You are viewing a plain text version of this content. The canonical link for it is here.
Posted to user@tika.apache.org by Bogdan Kostic <bo...@web.de> on 2020/11/17 17:42:42 UTC

Getting font style and size out of PDFs

Hello,

I am using tika to extract text out of pdf documents. I want to write a heuristic to differentiate between headings and paragraphs. For this, I need font style and size of the extracted text. Is there any way to get font style and size using tika? I was not able to find an option to extract this information.

Thank you in advance!

Re: Getting font style and size out of PDFs

Posted by Tim Allison <ta...@apache.org>.
There isn't currently a way to do this in Tika, but it _should_ be possible
to add.  I think there's been some interest in this over the years, but
there hasn't been enough momentum to add this to Tika.

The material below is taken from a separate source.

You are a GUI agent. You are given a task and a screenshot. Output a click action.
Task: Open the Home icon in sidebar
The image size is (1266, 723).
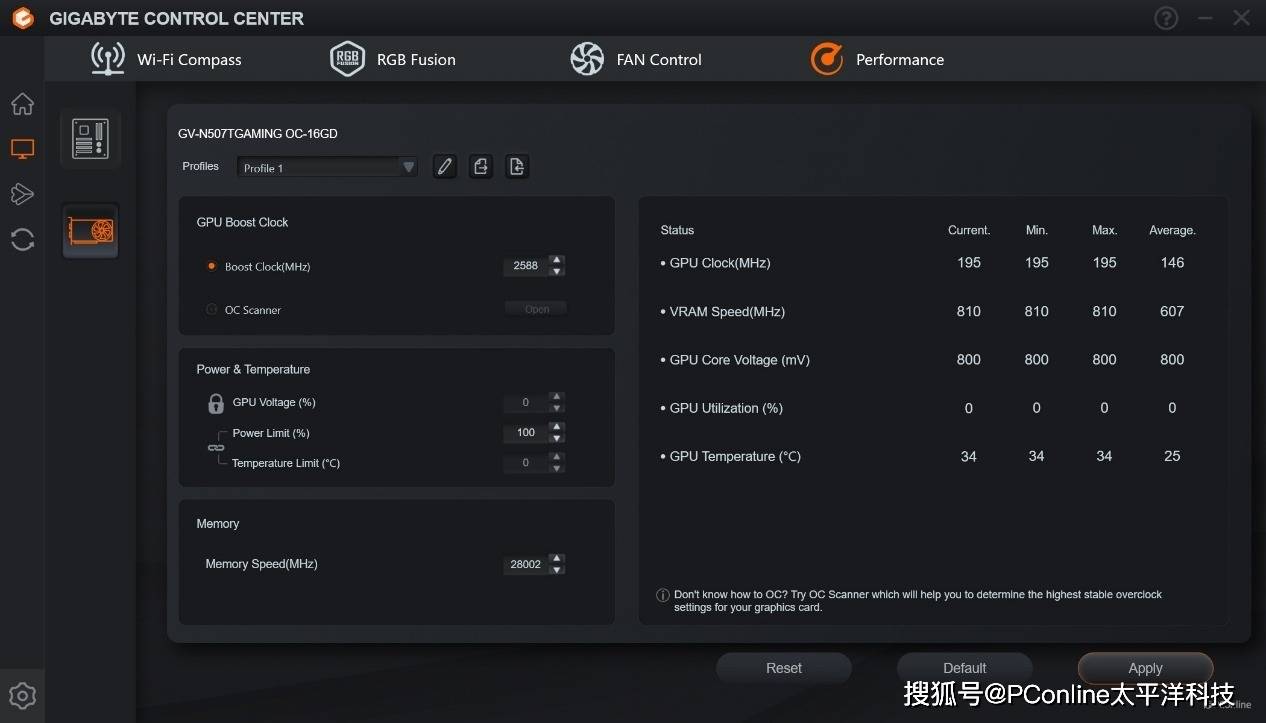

@Tilman this should be doable, right?

On Tue, Nov 17, 2020 at 12:42 PM Bogdan Kostic <bo...@web.de> wrote:

> Hello,
>
> I am using tika to extract text out of pdf documents. I want to write a
> heuristic to differentiate between headings and paragraphs. For this, I
> need font style and size of the extracted text. Is there any way to get
> font style and size using tika? I was not able to find an option to extract
> this information.
>
> Thank you in advance!